Apple è notoriamente fumosa nello spiegare le proprie stategie. La si può capire: il mondo della tecnologia vive di continue innovazioni e giocare d’anticipo è fondamentale.

Questo lato oscuro dell’azienda permette però ad analisti e curiosi come me di viaggiare con la fantasia, fare avvincenti ipotesi e azzardare pronostici. La recente acquisizione di lala.com da parte di Cupertino ad esempio, ha sollecitato ancora una volta il meccanismo di fanta-gossip appena citato.

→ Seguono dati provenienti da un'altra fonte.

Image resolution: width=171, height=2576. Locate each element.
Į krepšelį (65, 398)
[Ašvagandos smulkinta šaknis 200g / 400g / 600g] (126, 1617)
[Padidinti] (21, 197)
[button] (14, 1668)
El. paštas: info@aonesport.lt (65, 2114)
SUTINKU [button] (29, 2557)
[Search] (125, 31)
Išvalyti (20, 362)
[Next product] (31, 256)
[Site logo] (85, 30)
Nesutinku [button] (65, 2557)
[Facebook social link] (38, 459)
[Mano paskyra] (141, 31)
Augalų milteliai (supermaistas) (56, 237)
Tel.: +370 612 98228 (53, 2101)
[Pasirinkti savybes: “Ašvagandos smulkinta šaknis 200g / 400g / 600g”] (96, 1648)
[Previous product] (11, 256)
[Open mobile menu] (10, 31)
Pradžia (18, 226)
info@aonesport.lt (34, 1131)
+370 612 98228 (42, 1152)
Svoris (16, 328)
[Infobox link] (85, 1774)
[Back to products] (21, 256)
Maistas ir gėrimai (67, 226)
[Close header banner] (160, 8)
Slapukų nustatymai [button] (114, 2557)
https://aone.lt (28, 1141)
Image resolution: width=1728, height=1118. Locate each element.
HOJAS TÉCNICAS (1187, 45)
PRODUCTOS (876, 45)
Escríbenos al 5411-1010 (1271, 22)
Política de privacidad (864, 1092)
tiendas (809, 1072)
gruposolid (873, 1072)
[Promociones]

Benchè la convinzione comune sia che Apple voglia fornire presto un servizio in abbonamento di web streaming iPhone-compatibile basato sulla tecnologia di Lala, la mia opinione è diversa.

Il portale di Lala, solo apparentemente uguale ad iTunes, fornisce almeno due servizi assai migliori. Il primo è rappresentato sicuramente dalla possibilità di ascoltare tre volte l’intera canzone prima di decidere se acquistarla (contro i 30 secondi della Mela). Il secondo dal web streaming online di ogni traccia in catalogo per soli 10 centesimi di dollaro. Quest’ultimo fruibile tramite qualunque oggetto con un browser ed una connessione internet, con l’eccezione di iPod Nano, Classic and Shuffle, mentre per iPhone e iPod Touch è necessaria la relativa applicazione.

Lo streaming così organizzato rappresenta l’abbattimento del limite costituito dalla memoria dell’iPhone che -in questo modo- almeno per ciò che riguarda la musica, diventa virtualmente infinita e permette di condividerla facilmente con chiunque a prezzi irrisori.

Lala inoltre, oltre a ad avere un trend di iscrizioni in costante crescita, conserva posizioni di rilievo nella Facebook’s gift lineup e nelle pagine Google’s music search, liste dalle quali Apple è stata sempre estromessa.

Sembra infine che, Apple abbia pagato Lala (business ancora in perdita) molto meno di quanto gli investitori… emm… abbiano investito.

Insomma, a me sembra si tratti di un vero affare e non semplicemente di un acquisto di tecnologia.